Este fin de semana se llevará a cabo el Gran Premio de Arabia Saudita de Fórmula 1 (F1) y durante este viernes se realizaron las dos primeras sesiones de entrenamientos libres.
Esta carrera será el domingo 27 de marzo, a partir de las 12:00 p. m. (hora colombiana). Eso sí, antes de esto, el día sábado se llevará a cabo la tercera sesión de entrenamientos, desde las 9:00 a. m. (hora colombiana), y tres horas después tendrá lugar la prueba de clasificación.
Sin embargo, la gran actuación de Charles Leclerc no fue lo que llamó la atención de esta jornada, pues un presunto ataque terrorista terminó acaparando la atención de los focos mediáticos.
Concretamente, el atentado habría sido cometido por un grupo subversivo, que lanzó un misil contra un depósito de petróleo ubicado a seis kilómetros del circuito de la ciudad de Jeddah, mientras se realizaba la primera sesión de entrenamiento.
Los pilotos convocaron de urgencia una reunión antes de la celebración de los segundos libres del Gran Premio de Arabia Saudí.
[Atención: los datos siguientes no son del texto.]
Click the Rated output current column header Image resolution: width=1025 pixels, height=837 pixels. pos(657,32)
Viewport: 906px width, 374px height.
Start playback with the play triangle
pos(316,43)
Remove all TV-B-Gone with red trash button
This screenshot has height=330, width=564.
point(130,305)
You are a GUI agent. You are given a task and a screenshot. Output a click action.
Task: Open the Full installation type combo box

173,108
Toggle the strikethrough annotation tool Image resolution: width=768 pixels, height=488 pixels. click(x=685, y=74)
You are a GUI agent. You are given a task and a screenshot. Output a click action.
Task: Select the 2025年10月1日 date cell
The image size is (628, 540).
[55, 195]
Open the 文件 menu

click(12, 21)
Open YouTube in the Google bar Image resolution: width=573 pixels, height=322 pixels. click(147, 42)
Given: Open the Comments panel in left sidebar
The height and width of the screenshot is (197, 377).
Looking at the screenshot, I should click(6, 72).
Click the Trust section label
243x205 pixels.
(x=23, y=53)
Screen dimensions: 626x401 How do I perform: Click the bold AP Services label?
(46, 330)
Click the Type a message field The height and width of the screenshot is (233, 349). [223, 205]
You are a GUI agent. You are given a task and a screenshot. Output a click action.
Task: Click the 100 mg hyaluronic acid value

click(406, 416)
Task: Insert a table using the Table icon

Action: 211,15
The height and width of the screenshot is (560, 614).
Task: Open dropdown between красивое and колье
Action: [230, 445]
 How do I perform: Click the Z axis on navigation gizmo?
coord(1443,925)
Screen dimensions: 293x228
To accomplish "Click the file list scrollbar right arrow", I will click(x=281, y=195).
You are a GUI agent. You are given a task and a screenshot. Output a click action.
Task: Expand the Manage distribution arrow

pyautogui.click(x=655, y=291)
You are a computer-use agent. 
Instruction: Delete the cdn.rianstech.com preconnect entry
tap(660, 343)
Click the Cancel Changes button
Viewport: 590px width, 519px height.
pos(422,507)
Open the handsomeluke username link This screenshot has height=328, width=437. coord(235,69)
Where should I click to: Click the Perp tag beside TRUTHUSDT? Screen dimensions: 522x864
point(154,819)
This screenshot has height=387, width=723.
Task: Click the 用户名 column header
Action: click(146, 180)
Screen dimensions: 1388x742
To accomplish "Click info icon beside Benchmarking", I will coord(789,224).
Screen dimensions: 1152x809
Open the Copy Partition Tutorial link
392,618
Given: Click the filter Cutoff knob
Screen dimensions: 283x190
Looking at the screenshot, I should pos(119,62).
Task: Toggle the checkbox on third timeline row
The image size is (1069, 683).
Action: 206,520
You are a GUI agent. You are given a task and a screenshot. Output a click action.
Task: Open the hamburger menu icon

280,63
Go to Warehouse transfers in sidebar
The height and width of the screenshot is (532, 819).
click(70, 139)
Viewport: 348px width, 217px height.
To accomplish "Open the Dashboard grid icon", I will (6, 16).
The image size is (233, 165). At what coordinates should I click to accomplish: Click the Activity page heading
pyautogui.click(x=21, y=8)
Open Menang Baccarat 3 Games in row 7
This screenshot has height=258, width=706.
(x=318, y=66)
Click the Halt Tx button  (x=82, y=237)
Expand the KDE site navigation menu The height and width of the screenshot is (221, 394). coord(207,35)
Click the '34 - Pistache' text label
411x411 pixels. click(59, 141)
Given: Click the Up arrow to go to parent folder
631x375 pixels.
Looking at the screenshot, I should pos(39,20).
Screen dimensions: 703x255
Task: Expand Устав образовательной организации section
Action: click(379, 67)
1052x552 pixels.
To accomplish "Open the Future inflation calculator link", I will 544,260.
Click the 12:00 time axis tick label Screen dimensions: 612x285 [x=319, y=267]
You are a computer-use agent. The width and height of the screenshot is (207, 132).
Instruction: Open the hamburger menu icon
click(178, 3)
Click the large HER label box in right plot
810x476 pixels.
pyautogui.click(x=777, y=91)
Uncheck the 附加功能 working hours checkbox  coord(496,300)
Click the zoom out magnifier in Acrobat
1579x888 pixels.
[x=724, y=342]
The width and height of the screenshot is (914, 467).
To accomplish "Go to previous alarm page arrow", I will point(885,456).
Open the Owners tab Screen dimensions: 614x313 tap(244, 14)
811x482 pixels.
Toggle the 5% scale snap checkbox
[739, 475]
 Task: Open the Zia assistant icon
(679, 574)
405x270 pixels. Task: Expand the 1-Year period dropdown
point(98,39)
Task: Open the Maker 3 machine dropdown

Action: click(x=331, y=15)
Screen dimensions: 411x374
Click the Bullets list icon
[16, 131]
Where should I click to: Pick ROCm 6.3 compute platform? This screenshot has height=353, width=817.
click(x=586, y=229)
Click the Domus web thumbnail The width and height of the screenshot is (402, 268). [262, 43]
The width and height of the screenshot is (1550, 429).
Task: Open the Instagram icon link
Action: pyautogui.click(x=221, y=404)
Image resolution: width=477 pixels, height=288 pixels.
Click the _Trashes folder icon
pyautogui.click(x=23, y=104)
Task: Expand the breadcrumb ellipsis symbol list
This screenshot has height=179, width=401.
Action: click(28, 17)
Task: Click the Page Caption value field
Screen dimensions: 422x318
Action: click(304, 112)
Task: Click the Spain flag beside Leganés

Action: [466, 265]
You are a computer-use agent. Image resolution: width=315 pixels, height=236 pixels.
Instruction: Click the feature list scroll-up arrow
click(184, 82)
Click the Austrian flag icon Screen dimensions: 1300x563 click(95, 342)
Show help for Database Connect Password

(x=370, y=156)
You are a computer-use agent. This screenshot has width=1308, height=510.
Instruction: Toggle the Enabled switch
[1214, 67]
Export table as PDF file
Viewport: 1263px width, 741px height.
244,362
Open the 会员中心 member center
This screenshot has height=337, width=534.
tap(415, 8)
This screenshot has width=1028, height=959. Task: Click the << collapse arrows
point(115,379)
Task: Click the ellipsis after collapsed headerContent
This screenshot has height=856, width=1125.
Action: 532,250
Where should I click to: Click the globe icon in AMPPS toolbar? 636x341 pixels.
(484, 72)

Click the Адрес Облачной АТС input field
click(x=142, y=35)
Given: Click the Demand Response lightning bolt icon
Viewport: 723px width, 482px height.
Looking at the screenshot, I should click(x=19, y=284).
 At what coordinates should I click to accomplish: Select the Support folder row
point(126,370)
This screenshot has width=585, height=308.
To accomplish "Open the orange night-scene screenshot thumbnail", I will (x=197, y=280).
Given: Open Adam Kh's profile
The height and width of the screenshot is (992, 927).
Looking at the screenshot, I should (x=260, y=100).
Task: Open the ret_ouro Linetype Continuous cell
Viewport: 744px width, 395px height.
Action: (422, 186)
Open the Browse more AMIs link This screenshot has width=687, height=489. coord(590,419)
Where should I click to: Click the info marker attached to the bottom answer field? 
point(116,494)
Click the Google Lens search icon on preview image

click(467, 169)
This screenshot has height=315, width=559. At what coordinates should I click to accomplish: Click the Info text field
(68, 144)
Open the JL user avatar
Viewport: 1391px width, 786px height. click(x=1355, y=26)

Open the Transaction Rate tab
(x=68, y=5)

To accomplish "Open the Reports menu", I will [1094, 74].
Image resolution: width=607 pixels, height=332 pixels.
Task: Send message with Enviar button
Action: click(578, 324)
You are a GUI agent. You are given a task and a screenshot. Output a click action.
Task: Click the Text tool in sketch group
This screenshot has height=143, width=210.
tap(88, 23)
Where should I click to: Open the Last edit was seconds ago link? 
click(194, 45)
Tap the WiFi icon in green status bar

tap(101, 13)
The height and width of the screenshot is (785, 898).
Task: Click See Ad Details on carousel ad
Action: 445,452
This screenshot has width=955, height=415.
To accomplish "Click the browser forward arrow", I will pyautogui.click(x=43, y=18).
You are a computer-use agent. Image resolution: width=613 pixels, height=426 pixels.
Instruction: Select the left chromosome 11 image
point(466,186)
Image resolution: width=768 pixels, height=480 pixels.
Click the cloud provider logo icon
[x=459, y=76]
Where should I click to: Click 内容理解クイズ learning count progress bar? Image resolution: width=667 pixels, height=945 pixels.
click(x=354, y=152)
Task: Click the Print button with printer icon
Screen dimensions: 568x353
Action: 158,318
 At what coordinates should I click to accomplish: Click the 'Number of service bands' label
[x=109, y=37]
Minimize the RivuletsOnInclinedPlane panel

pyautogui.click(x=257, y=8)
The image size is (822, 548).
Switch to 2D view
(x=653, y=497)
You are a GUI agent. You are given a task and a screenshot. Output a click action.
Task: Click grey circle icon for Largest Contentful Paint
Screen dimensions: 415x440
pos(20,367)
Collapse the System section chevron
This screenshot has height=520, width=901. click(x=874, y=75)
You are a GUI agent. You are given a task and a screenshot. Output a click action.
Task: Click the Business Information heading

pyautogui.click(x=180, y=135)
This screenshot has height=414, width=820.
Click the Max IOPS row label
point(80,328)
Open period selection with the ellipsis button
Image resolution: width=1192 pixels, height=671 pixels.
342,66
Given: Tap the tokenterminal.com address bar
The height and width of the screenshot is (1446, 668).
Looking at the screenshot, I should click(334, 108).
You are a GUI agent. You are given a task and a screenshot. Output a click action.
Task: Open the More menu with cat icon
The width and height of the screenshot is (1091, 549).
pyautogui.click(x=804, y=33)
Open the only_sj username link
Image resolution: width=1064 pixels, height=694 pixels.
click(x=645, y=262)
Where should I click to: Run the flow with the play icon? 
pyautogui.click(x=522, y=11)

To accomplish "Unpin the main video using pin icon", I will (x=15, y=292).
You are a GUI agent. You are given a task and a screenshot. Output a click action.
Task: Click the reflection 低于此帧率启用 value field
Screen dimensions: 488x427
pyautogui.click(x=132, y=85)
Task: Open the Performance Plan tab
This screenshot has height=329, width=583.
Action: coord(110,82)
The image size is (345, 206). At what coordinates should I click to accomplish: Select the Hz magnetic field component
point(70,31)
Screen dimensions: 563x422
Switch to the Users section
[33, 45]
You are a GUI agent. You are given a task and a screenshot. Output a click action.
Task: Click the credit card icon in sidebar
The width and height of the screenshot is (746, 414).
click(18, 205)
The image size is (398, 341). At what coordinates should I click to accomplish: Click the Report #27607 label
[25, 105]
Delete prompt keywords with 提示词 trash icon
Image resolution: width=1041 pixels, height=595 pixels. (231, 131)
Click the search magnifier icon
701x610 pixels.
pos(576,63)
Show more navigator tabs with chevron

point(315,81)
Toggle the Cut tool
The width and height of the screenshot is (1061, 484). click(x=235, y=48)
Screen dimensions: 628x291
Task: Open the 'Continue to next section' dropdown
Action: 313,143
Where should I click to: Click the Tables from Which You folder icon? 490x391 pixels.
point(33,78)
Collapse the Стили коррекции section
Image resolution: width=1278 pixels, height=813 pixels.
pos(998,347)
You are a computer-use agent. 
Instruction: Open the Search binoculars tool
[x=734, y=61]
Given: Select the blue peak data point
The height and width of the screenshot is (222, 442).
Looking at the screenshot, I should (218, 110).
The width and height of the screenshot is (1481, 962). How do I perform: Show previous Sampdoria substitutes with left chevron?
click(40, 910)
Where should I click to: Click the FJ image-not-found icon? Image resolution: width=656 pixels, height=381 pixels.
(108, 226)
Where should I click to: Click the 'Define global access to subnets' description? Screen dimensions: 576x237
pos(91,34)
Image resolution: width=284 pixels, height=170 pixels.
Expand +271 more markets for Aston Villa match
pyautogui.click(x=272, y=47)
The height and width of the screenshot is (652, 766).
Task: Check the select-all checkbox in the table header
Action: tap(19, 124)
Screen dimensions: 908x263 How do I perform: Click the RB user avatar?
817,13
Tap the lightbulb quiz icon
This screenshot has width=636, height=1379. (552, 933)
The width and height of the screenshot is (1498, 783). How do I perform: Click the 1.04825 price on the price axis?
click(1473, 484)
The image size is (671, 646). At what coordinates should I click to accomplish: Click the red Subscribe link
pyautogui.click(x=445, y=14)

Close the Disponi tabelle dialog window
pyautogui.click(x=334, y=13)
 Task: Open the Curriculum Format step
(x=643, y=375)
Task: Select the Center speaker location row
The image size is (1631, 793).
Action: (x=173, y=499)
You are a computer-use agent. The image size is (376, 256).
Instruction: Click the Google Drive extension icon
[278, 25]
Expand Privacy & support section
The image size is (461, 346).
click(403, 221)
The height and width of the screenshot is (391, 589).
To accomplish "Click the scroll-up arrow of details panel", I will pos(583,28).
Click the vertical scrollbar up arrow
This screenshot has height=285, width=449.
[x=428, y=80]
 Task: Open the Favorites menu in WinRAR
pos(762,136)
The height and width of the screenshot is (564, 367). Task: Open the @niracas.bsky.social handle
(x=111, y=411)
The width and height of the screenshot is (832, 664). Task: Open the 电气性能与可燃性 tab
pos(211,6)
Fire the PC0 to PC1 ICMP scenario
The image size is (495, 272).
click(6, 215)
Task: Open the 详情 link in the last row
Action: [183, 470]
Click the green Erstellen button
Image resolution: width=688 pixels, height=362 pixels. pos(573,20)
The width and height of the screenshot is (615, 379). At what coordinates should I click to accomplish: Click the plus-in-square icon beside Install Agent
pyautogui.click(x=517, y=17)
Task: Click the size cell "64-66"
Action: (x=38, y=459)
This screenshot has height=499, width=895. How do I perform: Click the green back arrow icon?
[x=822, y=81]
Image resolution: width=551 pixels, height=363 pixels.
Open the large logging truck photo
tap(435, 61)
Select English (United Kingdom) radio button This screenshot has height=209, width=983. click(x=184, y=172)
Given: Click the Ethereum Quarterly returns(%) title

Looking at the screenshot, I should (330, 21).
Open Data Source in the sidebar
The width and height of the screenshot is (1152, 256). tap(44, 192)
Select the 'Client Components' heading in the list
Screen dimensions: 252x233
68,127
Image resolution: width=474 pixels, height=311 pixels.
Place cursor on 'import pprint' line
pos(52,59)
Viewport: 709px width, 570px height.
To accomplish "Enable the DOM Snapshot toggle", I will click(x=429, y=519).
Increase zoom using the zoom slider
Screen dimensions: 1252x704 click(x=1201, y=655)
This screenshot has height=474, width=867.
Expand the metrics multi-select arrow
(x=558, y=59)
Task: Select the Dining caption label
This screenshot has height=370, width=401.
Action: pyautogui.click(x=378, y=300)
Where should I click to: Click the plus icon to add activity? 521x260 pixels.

Con el cronómetro en contra, se emplazaron para después de los entrenamientos, lo cual no evitó que la sesión comenzase con un cuarto de hora de retraso. Ganaba peso la posibilidad de cancelación. Pero el peso político no tardaría en hacer acto de presencia.
Primero el presidente de la FIA, Ben Sulayem, nacido en Dubai, asegurando que la carrera se iba a disputar y que la seguridad estaba garantizada, paseando por el paddock hablando con cualquiera que pareciese mostrar dudas.
Mas tarde comenzarían las reuniones. El presidente de la Fórmula 1, Stefano Domenicalli, junto a Ross Brawn, los jefes de equipo y los equipos. Tras más de una hora donde se trató de convencer a los presentes de la seguridad del evento, los pilotos se quedaron a solas, momento en el que debían de tomar una decisión. Pero ni los pilotos parecían tener claro qué hacer.